== Data provided

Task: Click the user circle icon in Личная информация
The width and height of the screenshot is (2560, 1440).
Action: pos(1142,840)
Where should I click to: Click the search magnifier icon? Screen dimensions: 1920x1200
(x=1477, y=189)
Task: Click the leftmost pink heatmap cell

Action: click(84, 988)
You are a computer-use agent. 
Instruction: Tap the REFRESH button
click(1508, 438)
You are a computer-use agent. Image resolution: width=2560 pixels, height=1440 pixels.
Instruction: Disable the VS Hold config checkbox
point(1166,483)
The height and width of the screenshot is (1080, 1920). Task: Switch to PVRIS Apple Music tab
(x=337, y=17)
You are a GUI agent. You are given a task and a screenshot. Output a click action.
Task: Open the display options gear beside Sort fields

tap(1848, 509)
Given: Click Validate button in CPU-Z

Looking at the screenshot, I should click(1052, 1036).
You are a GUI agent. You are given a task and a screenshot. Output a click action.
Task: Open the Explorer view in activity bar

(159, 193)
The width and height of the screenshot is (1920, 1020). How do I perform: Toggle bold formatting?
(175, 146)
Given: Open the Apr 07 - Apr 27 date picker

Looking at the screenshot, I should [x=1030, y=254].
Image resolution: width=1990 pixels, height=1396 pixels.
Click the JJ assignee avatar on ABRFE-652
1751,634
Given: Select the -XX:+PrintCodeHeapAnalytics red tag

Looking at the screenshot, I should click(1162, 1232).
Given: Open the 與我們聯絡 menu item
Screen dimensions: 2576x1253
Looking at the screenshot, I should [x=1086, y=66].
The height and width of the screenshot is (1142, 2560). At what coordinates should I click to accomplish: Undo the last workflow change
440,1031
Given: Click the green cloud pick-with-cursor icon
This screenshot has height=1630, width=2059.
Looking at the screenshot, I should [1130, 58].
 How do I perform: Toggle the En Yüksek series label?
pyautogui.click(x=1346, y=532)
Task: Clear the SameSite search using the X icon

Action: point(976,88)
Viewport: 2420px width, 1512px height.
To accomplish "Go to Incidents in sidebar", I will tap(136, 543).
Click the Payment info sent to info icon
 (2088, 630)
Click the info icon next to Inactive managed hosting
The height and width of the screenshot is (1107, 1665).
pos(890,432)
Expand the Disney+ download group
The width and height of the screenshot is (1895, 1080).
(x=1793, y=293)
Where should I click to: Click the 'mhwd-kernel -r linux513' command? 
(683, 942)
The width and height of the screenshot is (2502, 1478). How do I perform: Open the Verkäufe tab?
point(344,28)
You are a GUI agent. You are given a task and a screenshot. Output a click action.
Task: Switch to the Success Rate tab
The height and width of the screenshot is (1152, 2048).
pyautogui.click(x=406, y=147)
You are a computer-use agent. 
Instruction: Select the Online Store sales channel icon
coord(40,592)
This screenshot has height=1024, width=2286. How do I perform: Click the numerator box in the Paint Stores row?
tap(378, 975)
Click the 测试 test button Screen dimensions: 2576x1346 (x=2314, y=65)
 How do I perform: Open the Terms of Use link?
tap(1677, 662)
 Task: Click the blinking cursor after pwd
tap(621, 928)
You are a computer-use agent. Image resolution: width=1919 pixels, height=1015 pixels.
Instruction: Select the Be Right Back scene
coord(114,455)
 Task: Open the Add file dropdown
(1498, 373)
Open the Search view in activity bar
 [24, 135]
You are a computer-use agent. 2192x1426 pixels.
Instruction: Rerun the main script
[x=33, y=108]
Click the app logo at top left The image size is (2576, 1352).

====

_The task_.
Check each line of the data for "pixels". Copy the lines where it turns up.

_Answer to the problem_.
You are a computer-use agent. Image resolution: width=2560 pixels, height=1440 pixels.
Image resolution: width=1990 pixels, height=1396 pixels.
You are a computer-use agent. Image resolution: width=1919 pixels, height=1015 pixels.
You are a computer-use agent. 2192x1426 pixels.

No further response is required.